The fact that Blockbuster still has three stores in the U.S. may come as a surprise, but the video rental chain's days are numbered. The brand's two branches in Alaska will be closing up shop next week, leaving only one last holdout in Bend, Oregon, according to Engadget.

"If you'd asked me 14 years ago, there's no way I'd thought we'd be the last one," Sandi Harding, General Manager of the Oregon store, tells Engadget. "It just seems a little crazy.”

Blockbuster filed for bankruptcy in 2010 but continued to license its logo to franchisees. In 2013, there were 13 remaining Blockbuster stores, and by 2016 there were nine. Many of these branches were located in Alaska, where internet is costly and many areas lack a broadband connection, making streaming difficult.

This alone wasn't enough to keep Blockbuster's Fairbanks and DeBarr Road locations in business, though. The stores will close July 16, but they'll reopen the following day for an inventory sale that will last until the end of August.

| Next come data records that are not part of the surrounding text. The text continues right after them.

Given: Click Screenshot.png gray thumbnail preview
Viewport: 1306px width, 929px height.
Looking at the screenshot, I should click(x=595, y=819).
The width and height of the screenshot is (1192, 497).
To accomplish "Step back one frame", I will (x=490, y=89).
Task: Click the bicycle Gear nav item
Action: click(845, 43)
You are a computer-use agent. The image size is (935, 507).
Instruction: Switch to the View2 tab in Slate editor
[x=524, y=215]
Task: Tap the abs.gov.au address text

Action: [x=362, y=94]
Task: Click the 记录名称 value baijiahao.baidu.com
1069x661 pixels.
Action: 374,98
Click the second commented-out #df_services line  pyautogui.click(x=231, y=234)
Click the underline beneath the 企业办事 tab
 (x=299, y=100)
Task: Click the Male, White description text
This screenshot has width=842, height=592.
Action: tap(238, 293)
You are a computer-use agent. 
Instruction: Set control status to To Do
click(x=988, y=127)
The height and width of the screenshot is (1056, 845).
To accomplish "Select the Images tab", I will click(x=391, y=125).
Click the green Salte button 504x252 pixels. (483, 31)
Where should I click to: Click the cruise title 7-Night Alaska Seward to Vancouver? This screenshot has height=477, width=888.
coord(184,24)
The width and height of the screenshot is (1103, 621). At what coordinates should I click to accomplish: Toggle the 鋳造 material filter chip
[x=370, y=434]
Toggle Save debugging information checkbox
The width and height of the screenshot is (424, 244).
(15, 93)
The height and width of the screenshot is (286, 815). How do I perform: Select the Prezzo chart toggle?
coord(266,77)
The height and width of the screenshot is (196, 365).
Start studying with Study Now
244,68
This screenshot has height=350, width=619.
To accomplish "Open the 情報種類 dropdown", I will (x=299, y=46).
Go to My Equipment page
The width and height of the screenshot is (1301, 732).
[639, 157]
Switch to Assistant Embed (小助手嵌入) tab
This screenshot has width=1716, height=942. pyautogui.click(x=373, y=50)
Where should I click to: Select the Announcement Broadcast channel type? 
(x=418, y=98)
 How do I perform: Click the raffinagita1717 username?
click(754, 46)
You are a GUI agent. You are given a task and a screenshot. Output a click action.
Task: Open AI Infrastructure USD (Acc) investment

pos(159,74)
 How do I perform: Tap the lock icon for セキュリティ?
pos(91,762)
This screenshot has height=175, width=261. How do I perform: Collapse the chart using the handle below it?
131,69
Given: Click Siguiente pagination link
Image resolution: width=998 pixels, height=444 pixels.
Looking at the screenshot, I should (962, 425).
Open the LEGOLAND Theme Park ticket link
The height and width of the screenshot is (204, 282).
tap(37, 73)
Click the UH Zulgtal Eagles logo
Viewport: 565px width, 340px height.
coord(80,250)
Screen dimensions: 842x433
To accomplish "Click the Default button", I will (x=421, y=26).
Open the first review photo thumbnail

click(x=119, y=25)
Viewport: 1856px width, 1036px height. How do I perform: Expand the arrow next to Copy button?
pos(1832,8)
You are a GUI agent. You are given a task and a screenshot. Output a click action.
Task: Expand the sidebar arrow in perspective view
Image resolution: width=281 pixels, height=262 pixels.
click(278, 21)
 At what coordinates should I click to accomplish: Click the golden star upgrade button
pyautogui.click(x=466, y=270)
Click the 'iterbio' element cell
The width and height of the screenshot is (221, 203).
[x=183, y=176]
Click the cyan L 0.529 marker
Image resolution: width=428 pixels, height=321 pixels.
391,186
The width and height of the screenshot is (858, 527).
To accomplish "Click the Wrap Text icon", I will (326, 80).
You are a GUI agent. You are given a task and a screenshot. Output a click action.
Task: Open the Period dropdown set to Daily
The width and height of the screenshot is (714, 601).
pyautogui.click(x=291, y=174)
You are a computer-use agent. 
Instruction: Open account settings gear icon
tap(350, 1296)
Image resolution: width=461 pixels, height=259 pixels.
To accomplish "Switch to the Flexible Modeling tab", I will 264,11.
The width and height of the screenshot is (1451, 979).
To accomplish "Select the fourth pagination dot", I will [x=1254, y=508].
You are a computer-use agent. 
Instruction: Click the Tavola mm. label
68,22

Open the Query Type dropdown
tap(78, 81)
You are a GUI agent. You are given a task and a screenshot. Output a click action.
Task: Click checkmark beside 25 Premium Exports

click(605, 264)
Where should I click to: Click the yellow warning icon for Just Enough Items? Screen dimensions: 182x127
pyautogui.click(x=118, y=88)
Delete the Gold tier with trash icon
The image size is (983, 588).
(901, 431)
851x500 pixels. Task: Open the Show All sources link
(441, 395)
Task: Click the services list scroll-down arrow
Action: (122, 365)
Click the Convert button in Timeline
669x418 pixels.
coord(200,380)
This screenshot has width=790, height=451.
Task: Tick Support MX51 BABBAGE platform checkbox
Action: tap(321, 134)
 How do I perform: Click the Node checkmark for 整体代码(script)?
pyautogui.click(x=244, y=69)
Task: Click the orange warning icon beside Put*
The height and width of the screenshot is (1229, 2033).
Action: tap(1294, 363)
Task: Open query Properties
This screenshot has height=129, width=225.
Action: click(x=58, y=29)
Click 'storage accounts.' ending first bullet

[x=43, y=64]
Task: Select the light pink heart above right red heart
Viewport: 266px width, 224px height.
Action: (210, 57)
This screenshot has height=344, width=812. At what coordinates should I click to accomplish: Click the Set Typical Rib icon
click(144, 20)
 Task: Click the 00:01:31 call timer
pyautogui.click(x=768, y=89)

John Oliver, host of Last Week Tonight, became an unlikely champion of the DeBarr Road outlet last April when he bought the jockstrap worn by Russell Crowe in Cinderella Man for $7000 and donated it to the store in hopes of generating interest and foot traffic. It worked for a little while, but the effect was temporary and business dropped off once again. Indeed, the age of Netflix marks the end of an era.